**Your task:**
Extend the forum thread about towing with a Nissan Navara, picking up after its last line.

# Nissan Navara, any good for towing??????



## equity (1 October 2008)

Does anyone have one or know if this is a good vehicle for towing ifor williams 510, max would be 2 16.2s. Also is it hideously expensive to run?


----------



## Irishcobs (1 October 2008)

Its a work horse so would pull fine but are expensive to run and not the most comfortable to drive/be passenger in.


----------



## lucemoose (1 October 2008)

Yes mine is FAB! Ive got a 2.5 DCI (I think) and it tows my equitrek with 2 in no problem. Not a juicy as my last Izusu, does around 450+ miles to a tank if Im careful. Love my truck


----------



## equity (1 October 2008)

Thanks Prittstick, How much does it cost to fill the tank?


----------



## lucemoose (1 October 2008)

Oh , and yes mine isnt the nicest for home comforts but we cope!Around £70-80 which makes me cry everytime I go to the gas station but it really has got the guts to do stuff. Tow tractors!


----------



## merlinsquest (1 October 2008)

Jealous now...... It costs me £85 to fill my Kia Sorento (runs till on diesel fumes) and then only does 390 miles till fumey again


----------



## lucemoose (1 October 2008)

im petrified about running on fumes, was told diesels didnt like doing that as much as petrol cars do! Im a slave to the red light on the dash!


----------



## perfect11s (2 October 2008)

Hi  they can tow  2800 kg so you should be fine.  running costs of  4x4's will be higher than a small car,but nothing that will tow safely will do more than about 30mpg solo going down to mid 20's towing.... I have 4 friends with navara's ( latest type) 2 have had little or no problems the other one is happy but had some issues the other guy has had it with the dealer a lot with major problems, every thing  from electical faults to having a new engine...


----------



## wench (2 October 2008)

**Information given:**
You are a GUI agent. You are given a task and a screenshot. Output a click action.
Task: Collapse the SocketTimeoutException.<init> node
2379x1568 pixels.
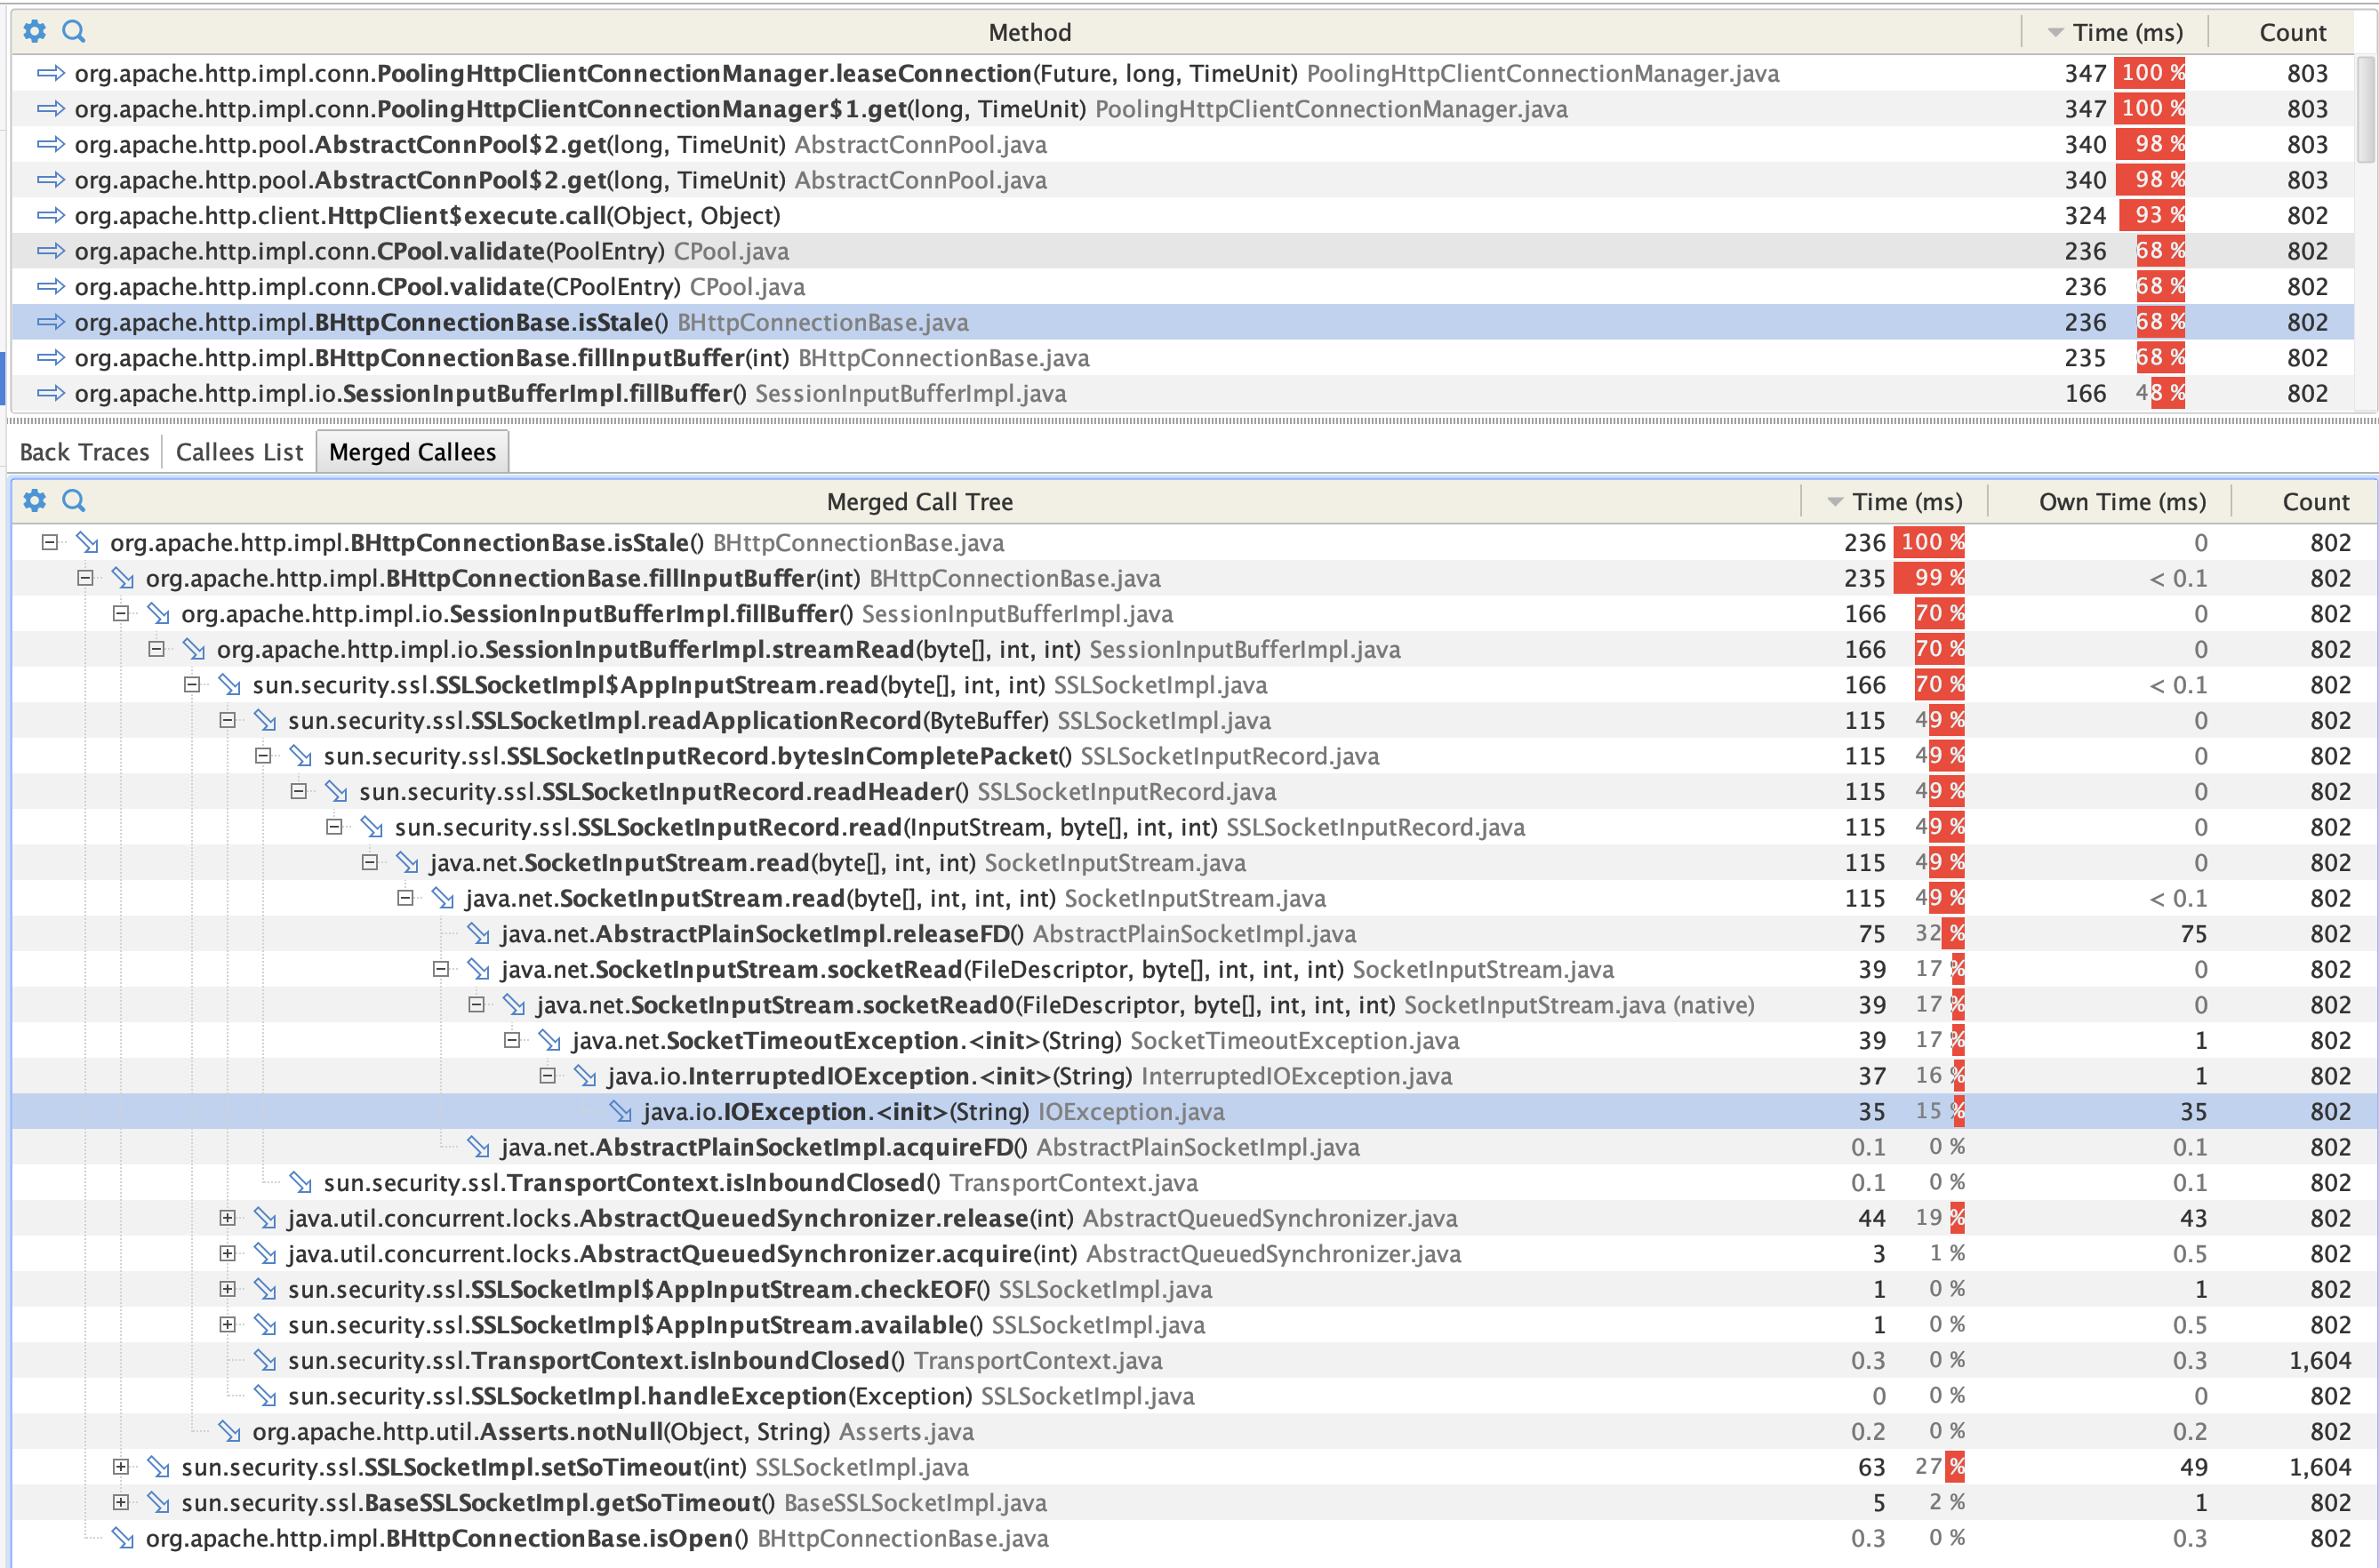click(512, 1040)
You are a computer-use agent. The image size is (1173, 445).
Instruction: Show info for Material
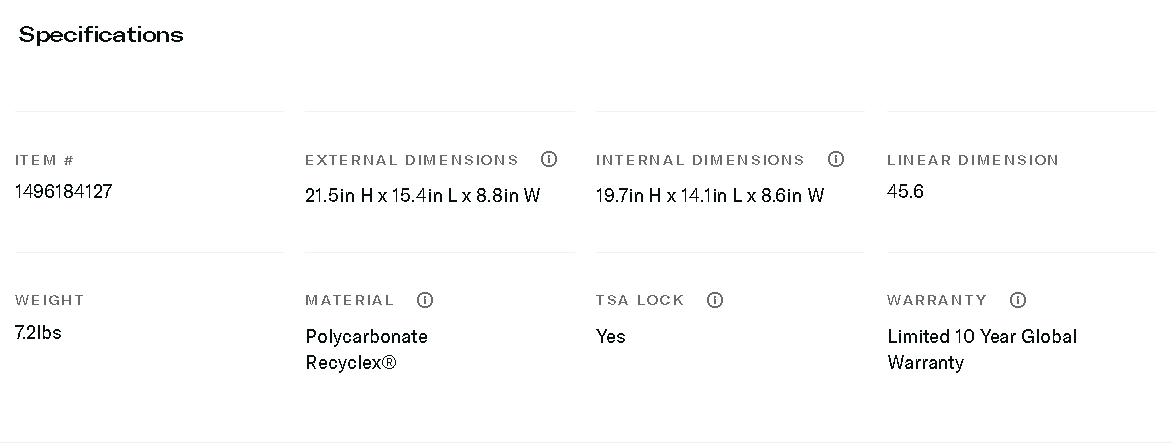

**Response:**
ford rangers are better at towing


----------



## ecrozier (2 October 2008)

I have had my navara for about 6 months now and I LOVE it.  Ok it isn't the most comfortable and plush vehicle ever, but has air con and a CD player, and is nice enough to drive!  The pick-up element is awesome, no more stinky smelly dog in the car, we had 6 Jack Russells in there the other day when we went XC schooling, and picked up 4 bales of hay yesterday without making a mess of the car  Fab.

I have towed off it a couple of times now and will ultimately be towing a lot if my horsebox ever sells, and it has been great, heaviest yet I have towed was about 2t but mine is the old one so rated for 3t, and was absolutely fine with that traler even up some hefty hills.

Mine has just ticked round the 100,000 miles last night but has been v well looked after (services ever 6000 miles since new)

Fuel economy wise I have been VERY impressed, I used to have a pajero SWB that was very juicy and this is much better, as said above I reckon on £75 to fill a tank and then get 450+ miles to the tank if I don't go racing about.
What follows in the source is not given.